Stored data entries
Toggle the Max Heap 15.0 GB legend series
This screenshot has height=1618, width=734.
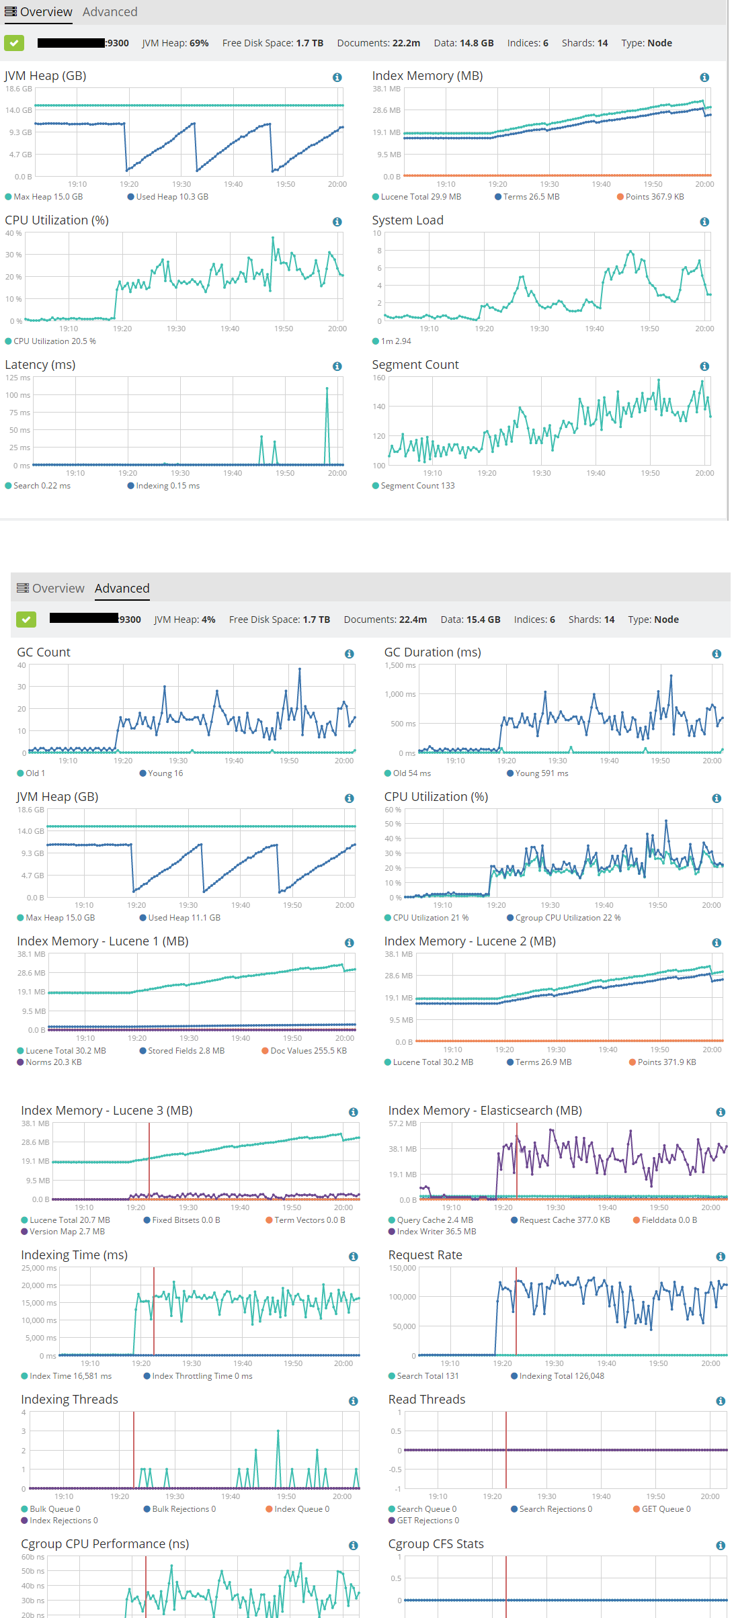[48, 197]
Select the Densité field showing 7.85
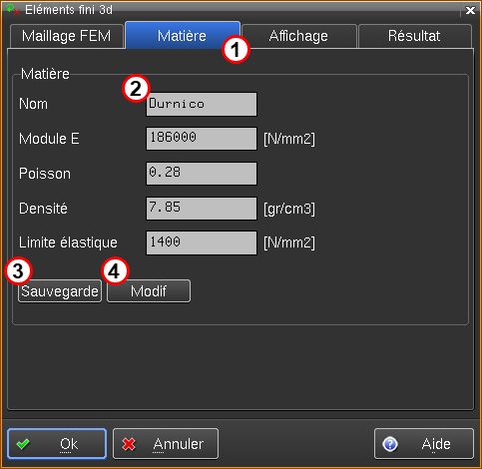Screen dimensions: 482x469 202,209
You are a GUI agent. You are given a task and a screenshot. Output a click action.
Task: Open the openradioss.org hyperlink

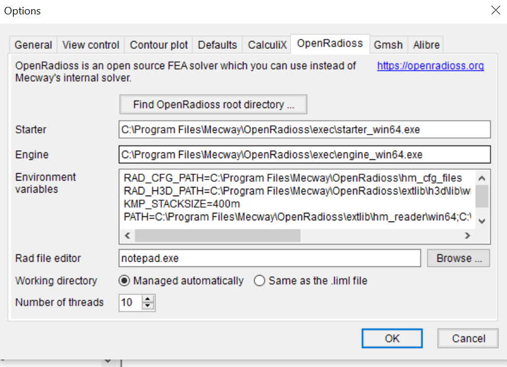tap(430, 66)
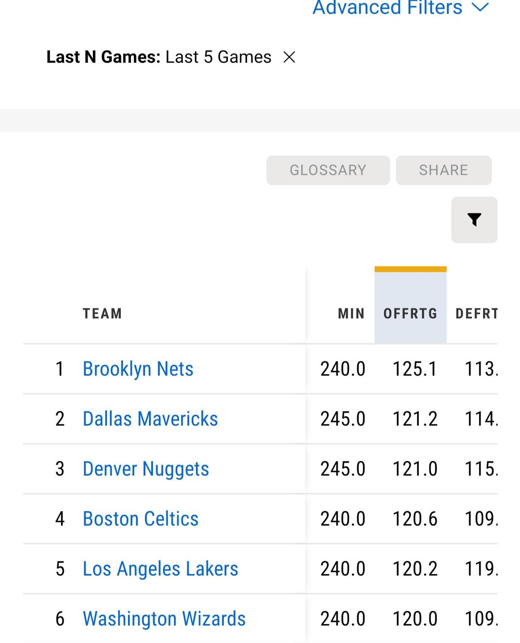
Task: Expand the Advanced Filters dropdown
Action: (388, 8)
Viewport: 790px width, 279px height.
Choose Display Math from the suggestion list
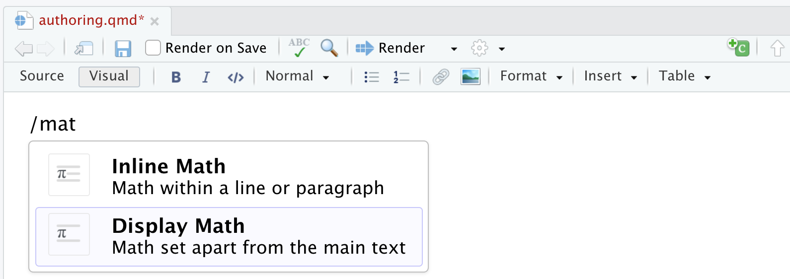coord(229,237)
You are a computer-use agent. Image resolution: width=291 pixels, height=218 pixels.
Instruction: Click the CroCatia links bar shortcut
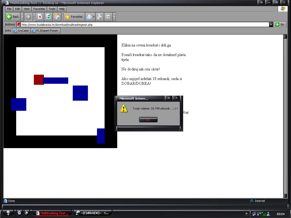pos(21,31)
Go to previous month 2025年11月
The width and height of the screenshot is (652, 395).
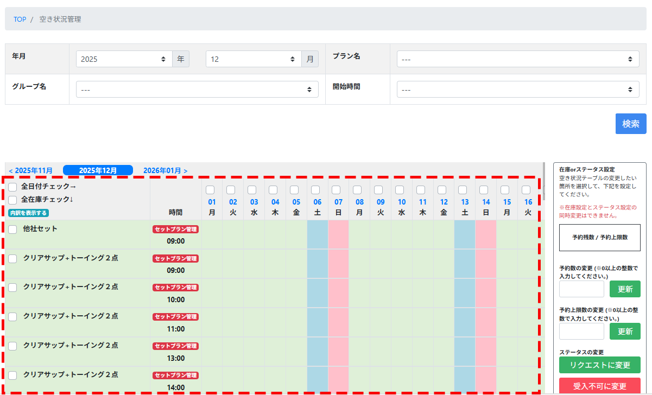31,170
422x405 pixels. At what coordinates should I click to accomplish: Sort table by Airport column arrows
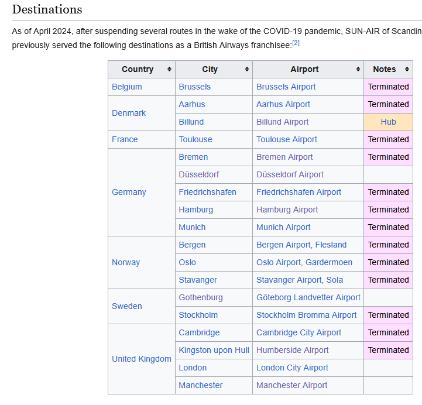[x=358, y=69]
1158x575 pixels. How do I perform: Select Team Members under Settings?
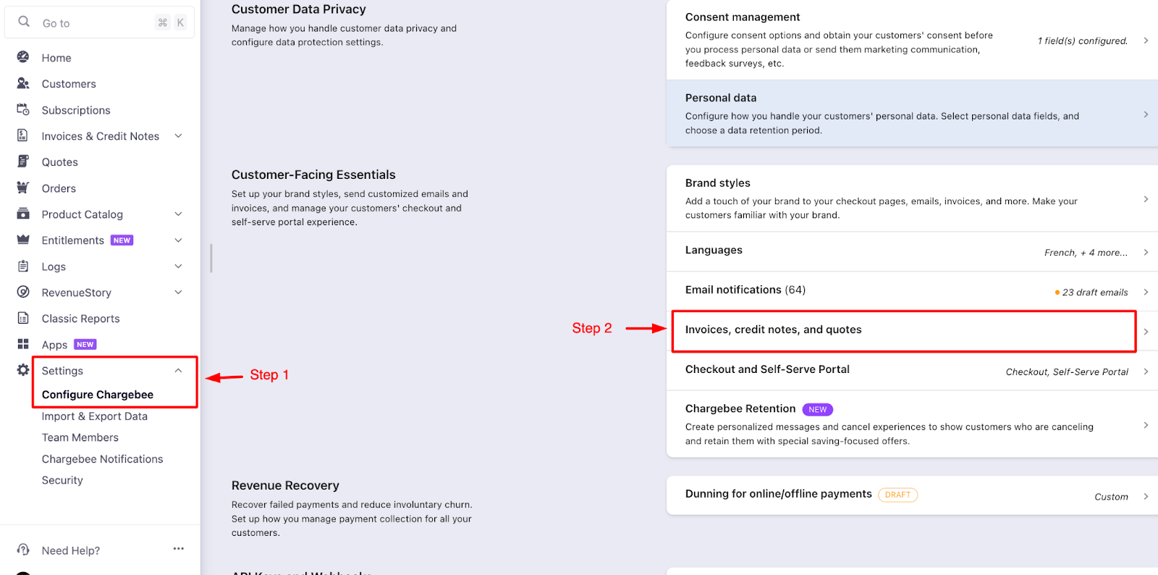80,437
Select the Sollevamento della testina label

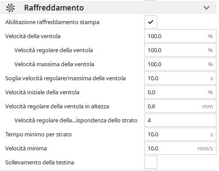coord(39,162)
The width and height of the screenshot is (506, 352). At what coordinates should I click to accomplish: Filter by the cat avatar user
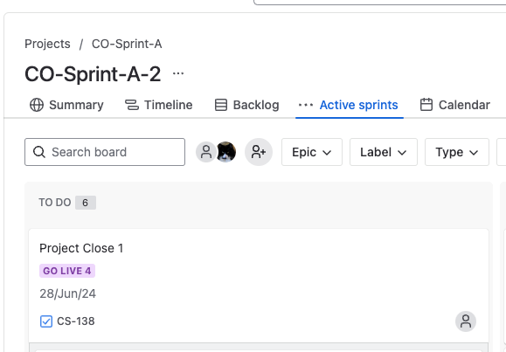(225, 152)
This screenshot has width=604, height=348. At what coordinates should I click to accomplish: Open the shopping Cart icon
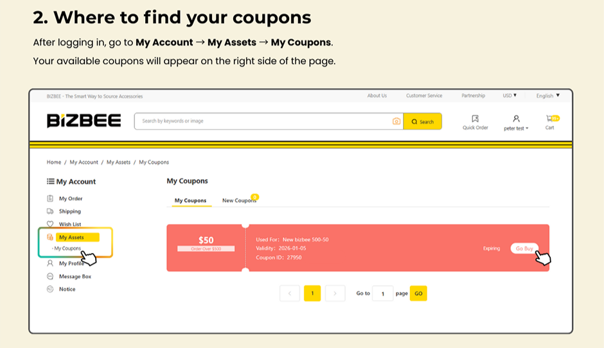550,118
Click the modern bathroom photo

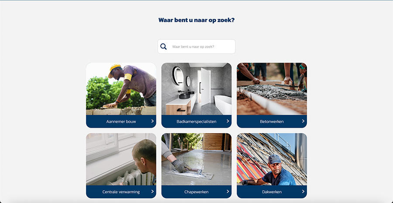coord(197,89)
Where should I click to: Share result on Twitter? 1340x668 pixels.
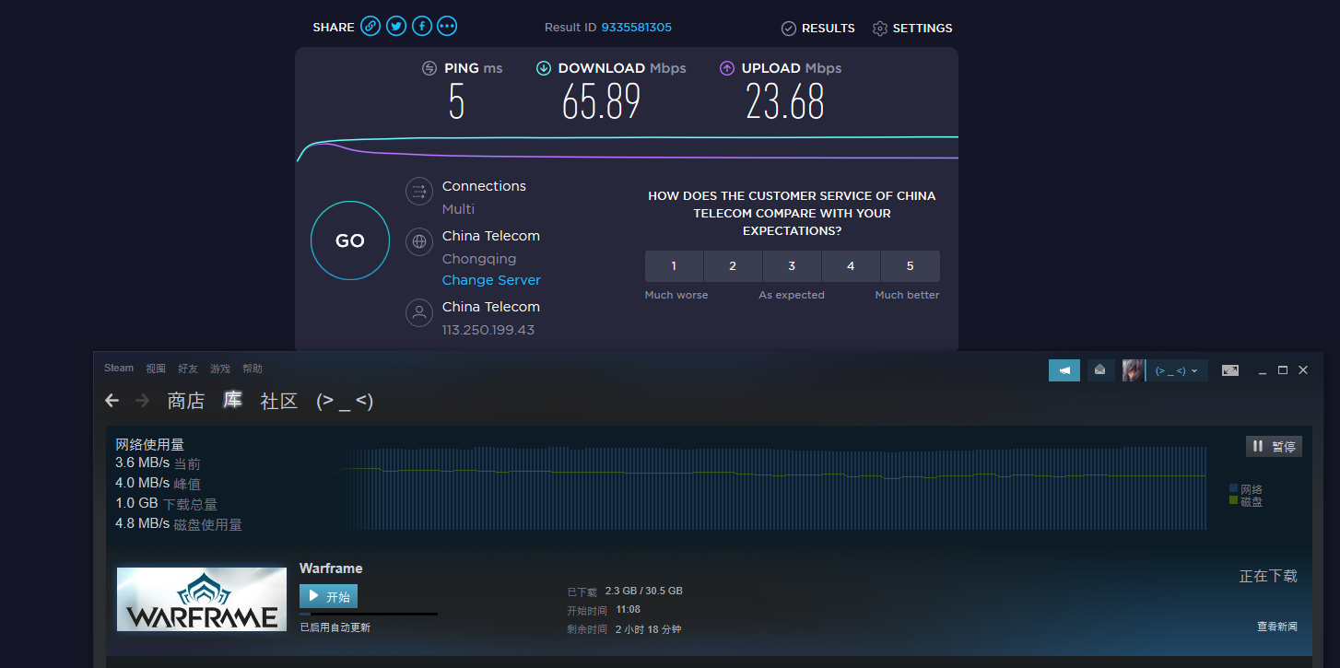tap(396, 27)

• **What to work on**: Render the listing above as a Markdown table with two columns, Row and Line, giving each line of the listing its own numbered row. Skip blank lines, and leave the pictures out.

• **Response**:
| Row | Line |
|---|---|
| 1 | Toggle the Max Heap 15.0 GB legend series |
| 2 | This screenshot has height=1618, width=734. |
| 3 | [48, 197] |
| 4 | Select the Densité field showing 7.85 |
| 5 | Screen dimensions: 482x469 202,209 |
| 6 | You are a GUI agent. You are given a task and a screenshot. Output a click action. |
| 7 | Task: Open the openradioss.org hyperlink |
| 8 | tap(430, 66) |
| 9 | Task: Expand the Advanced Filters dropdown |
| 10 | Action: (388, 8) |
| 11 | Viewport: 790px width, 279px height. |
| 12 | Choose Display Math from the suggestion list |
| 13 | coord(229,237) |
| 14 | You are a computer-use agent. Image resolution: width=291 pixels, height=218 pixels. |
| 15 | Instruction: Click the CroCatia links bar shortcut |
| 16 | pos(21,31) |
| 17 | Go to previous month 2025年11月 |
| 18 | The width and height of the screenshot is (652, 395). |
| 19 | 31,170 |
| 20 | 422x405 pixels. At what coordinates should I click to accomplish: Sort table by Airport column arrows |
| 21 | [x=358, y=69] |
| 22 | 1158x575 pixels. How do I perform: Select Team Members under Settings? |
| 23 | 80,437 |
| 24 | Select the Sollevamento della testina label |
| 25 | coord(39,162) |
| 26 | The width and height of the screenshot is (506, 352). At what coordinates should I click to accomplish: Filter by the cat avatar user |
| 27 | (225, 152) |
| 28 | This screenshot has width=604, height=348. At what coordinates should I click to accomplish: Open the shopping Cart icon |
| 29 | 550,118 |
| 30 | Click the modern bathroom photo |
| 31 | coord(197,89) |
| 32 | Where should I click to: Share result on Twitter? 1340x668 pixels. |
| 33 | tap(396, 27) |